For about two decades, North Carolina used tax credits to encourage individuals and businesses to invest in renewable energy partnerships. Investors could get tax credits as high as 35 percent on money they invested in various clean energy projects. The credits had to be taken in five equal installments.
That particular program ended in 2016, but investors who had projects in progress could keep taking the credits until they had used them up. Some people involved in solar projects created partnerships not only with energy companies but also with banks, insurance companies and other institutions that essentially bought the tax credits.
Then last fall, the Revenue Department said it wasn’t going to allow the tax credits in some of those partnership deals that had been used to pay for solar energy projects.
Suddenly, investors who been important in the development of the state’s solar farms stood to lose as much as $500 million.
Cooper is known to be a strong supporter of alternative energy. That’s good.
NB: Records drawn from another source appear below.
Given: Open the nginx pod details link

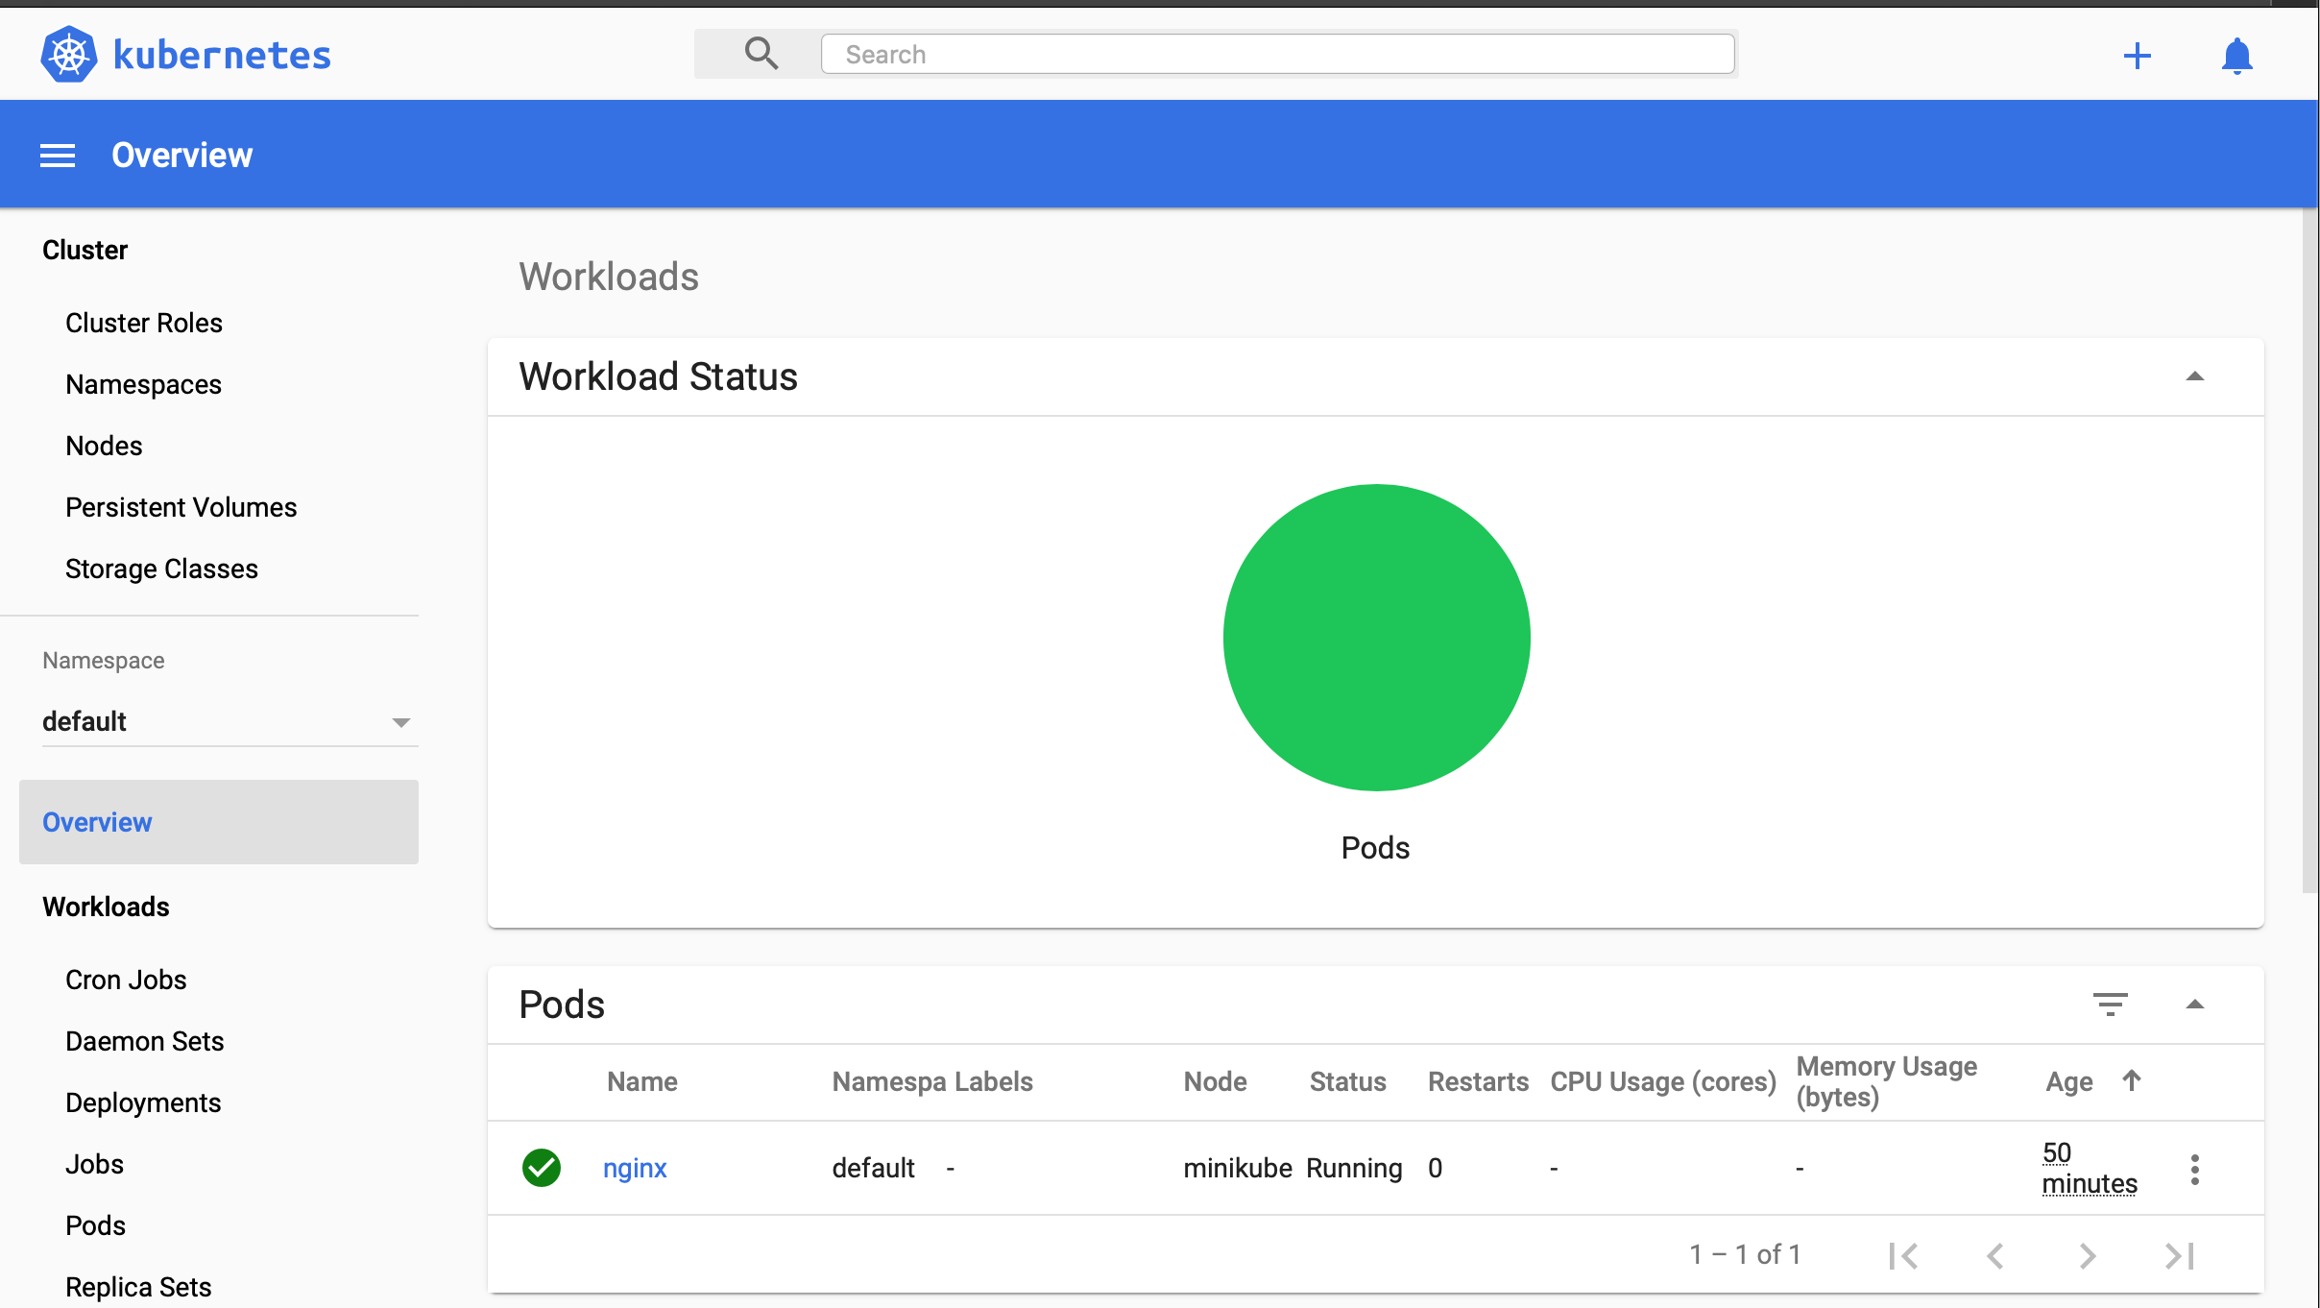Looking at the screenshot, I should point(634,1168).
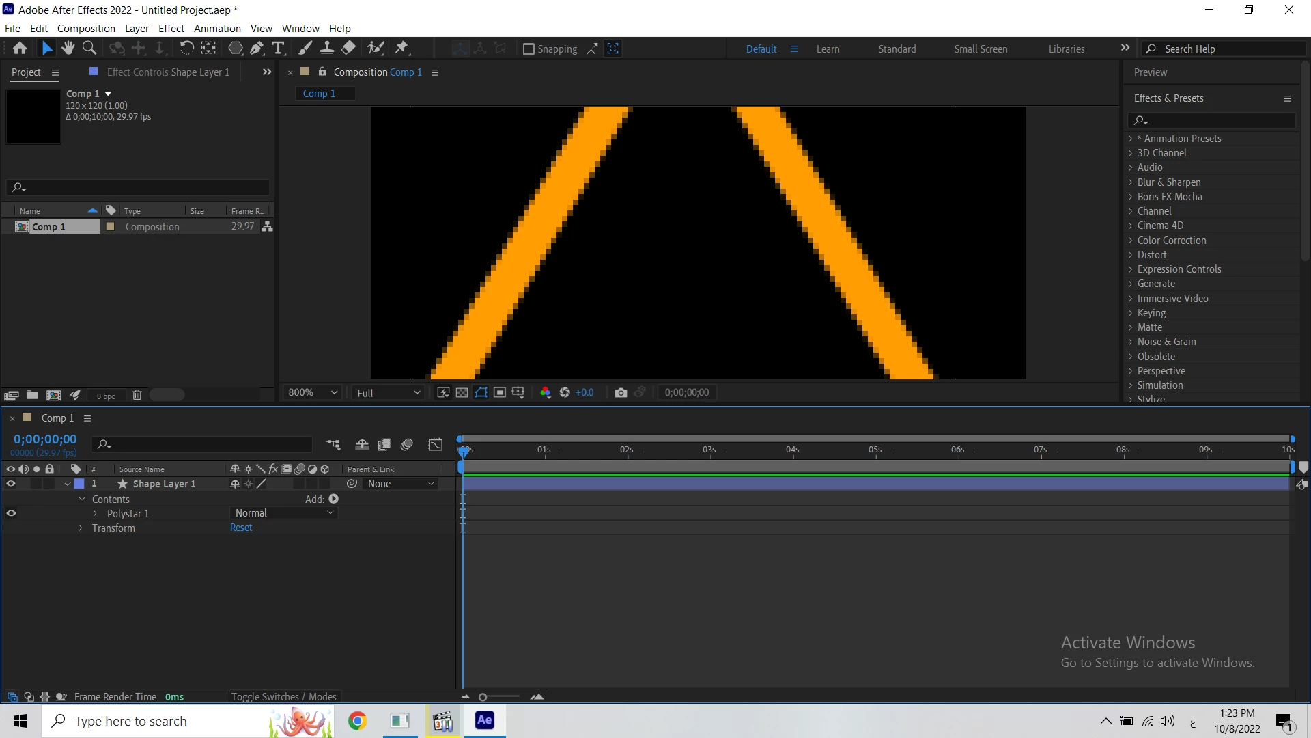The image size is (1311, 738).
Task: Select the Type tool
Action: pyautogui.click(x=278, y=48)
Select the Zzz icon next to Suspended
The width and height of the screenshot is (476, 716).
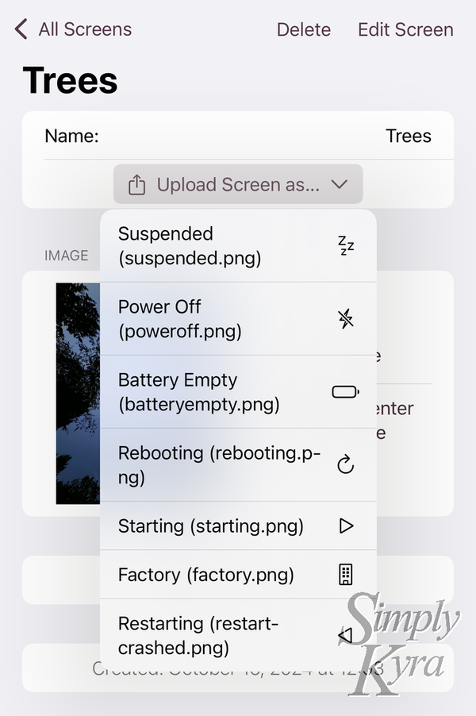[344, 247]
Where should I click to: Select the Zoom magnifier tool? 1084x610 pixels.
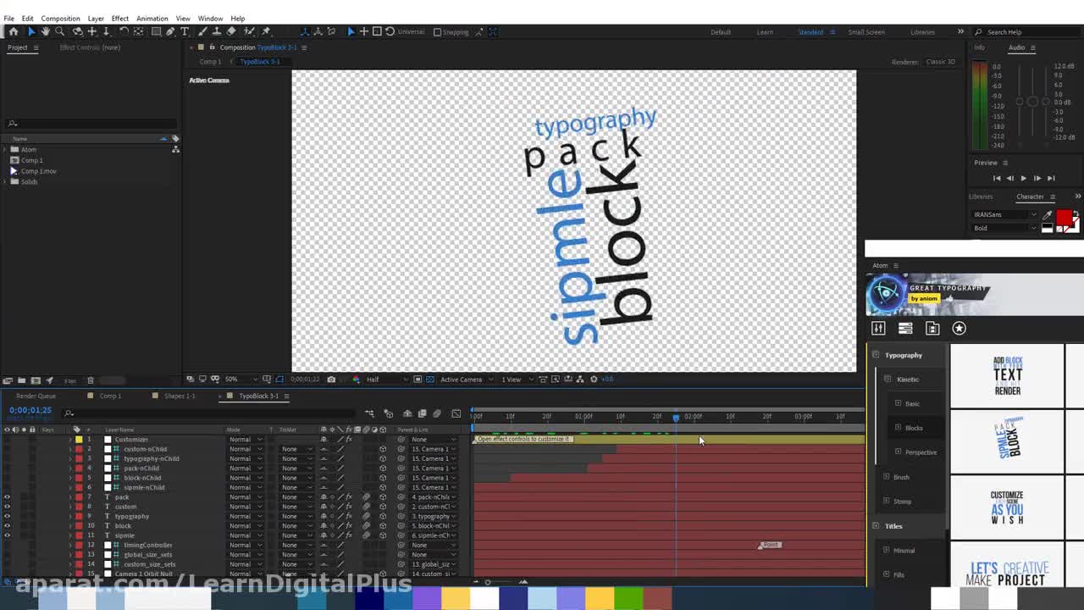tap(59, 31)
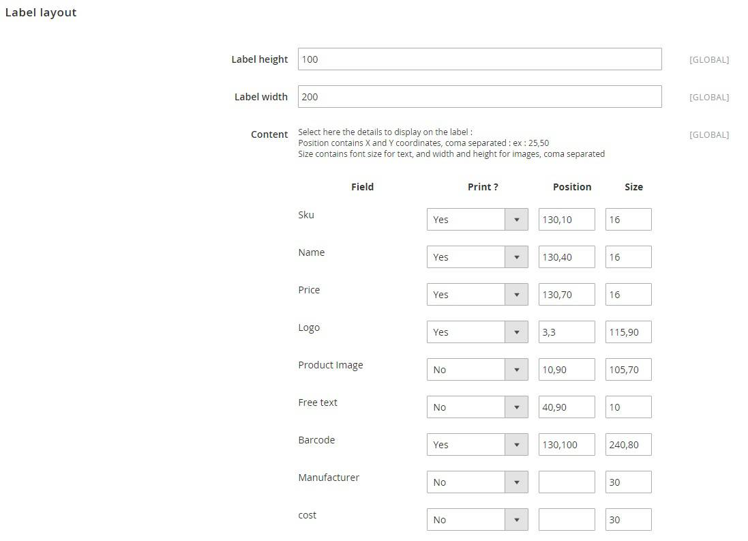Open the Free text Print dropdown
This screenshot has width=748, height=541.
pos(477,407)
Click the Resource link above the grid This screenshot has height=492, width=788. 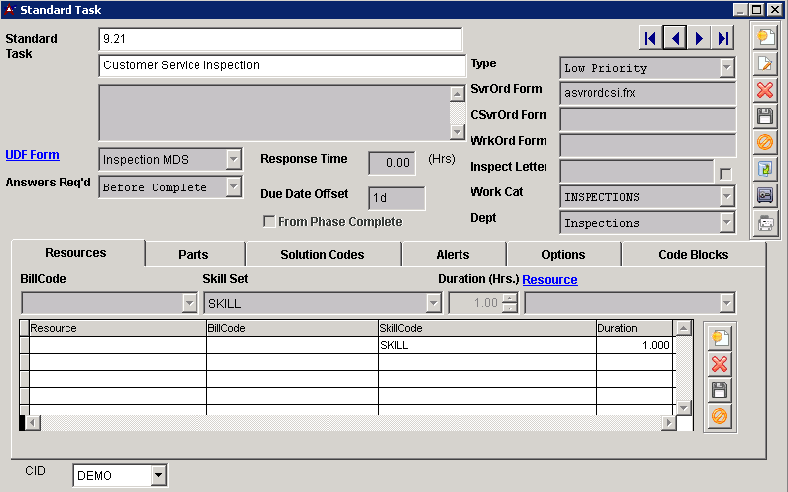click(549, 280)
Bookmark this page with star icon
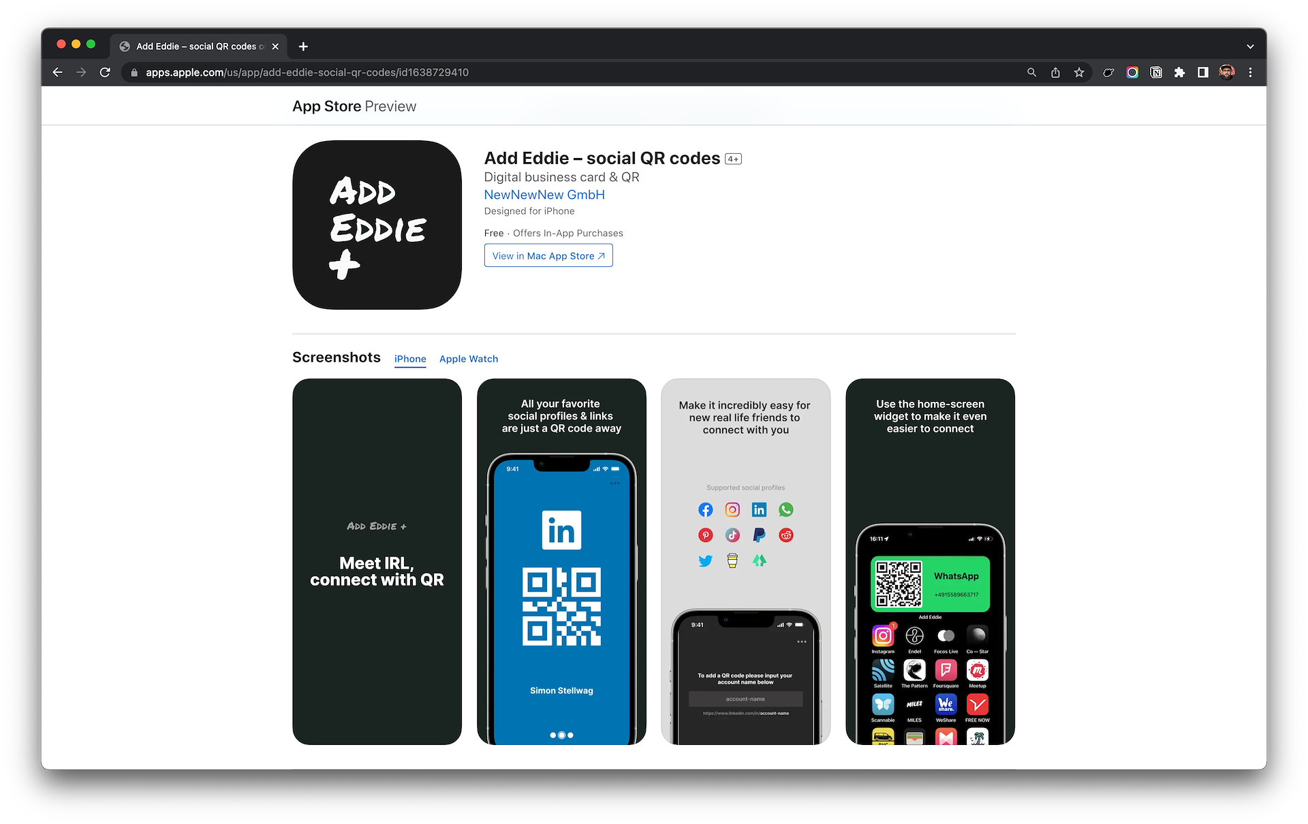 [1079, 72]
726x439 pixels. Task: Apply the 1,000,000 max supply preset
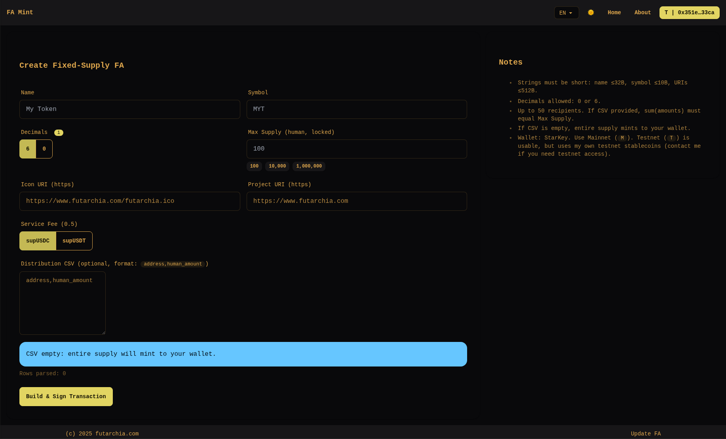tap(309, 166)
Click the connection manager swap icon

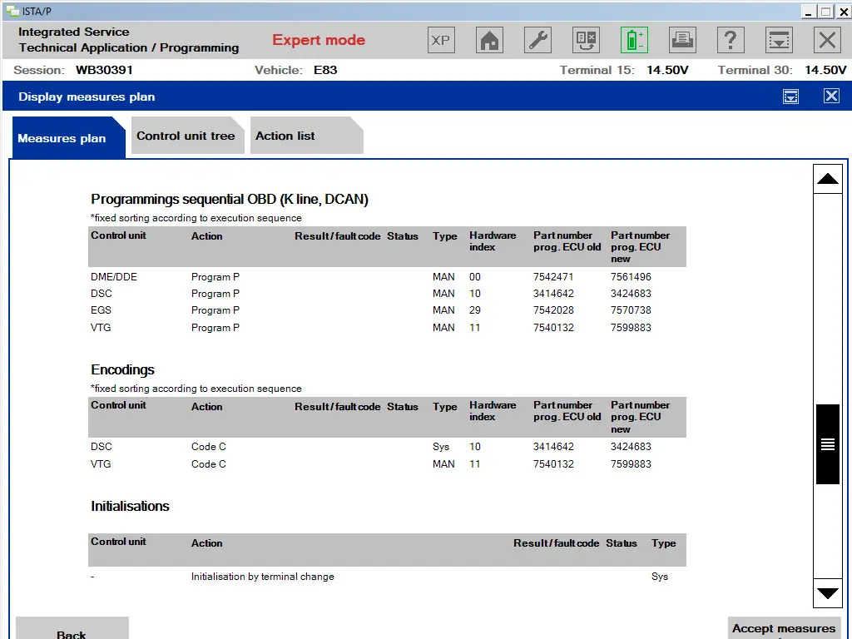click(585, 39)
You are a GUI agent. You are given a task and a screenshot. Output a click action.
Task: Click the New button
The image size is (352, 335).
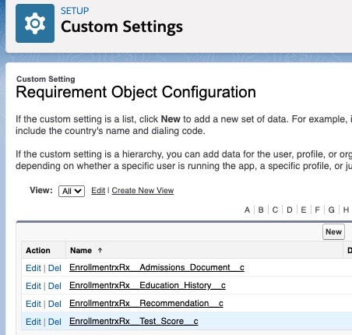[x=333, y=231]
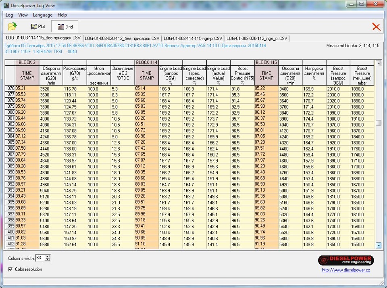Switch to LOG-01-003-020-112_без присадок.CSV tab
The height and width of the screenshot is (288, 387).
(122, 38)
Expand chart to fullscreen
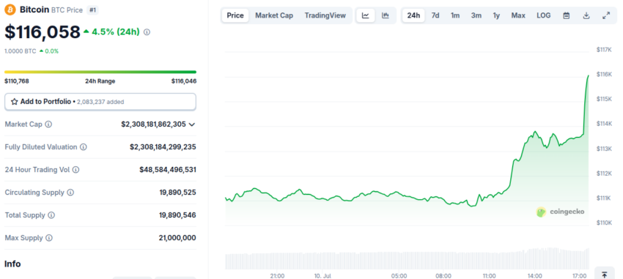 click(606, 15)
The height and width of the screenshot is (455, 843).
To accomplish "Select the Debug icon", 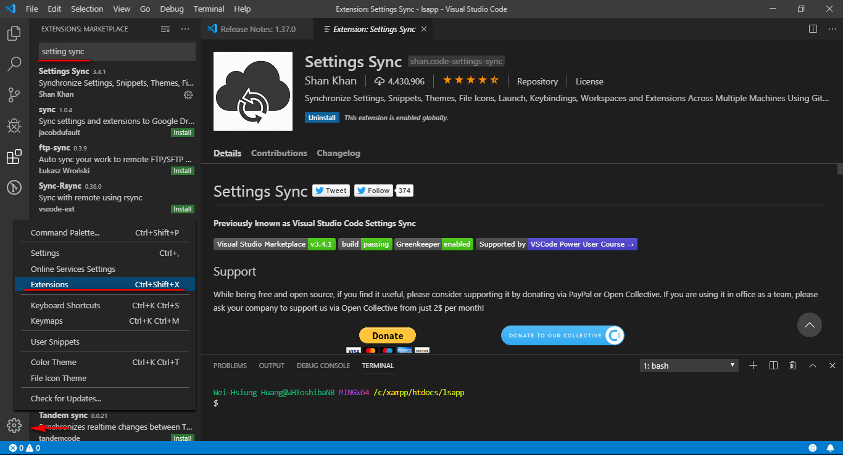I will pos(14,125).

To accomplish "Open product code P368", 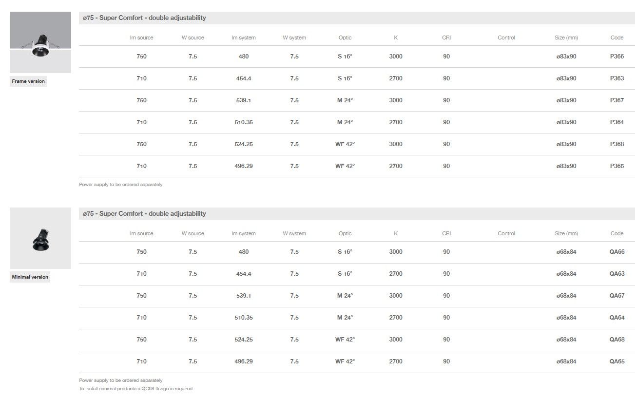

But even as his Department of Environmental Quality is pushing an ambitious plan that will need the cooperation of business, industry and the state legislature, his Department of Revenue is taking a stance that’s likely to scare away potential investors in future renewable energy projects.
The Revenue Department is relying on what critics call an extremely narrow interpretation of the law defining partnerships. The department said it follows the federal tax code, which doesn’t allow the sort of “pass through” arrangement the solar farms had used to finance their projects.
But North Carolina’s tax code can differ from the federal one when state laws differ from federal laws. By insisting on this narrow view, the Revenue Department is in effect making policy, a policy that’s not that of the governor and that also seems to go against the intent of the General Assembly and a recent state Supreme Court ruling involving the IRS code.
The Revenue Department is also unfairly changing the rules on investors who acted in good faith, in a move that will make it tough for future clean-energy projects here to find financial backing.
The Revenue Department is a part of Cooper’s administration just as surely as the Department of Environmental Quality is.
Cooper should do what it takes to get the Revenue Department on board with his ambitious clean energy proposals.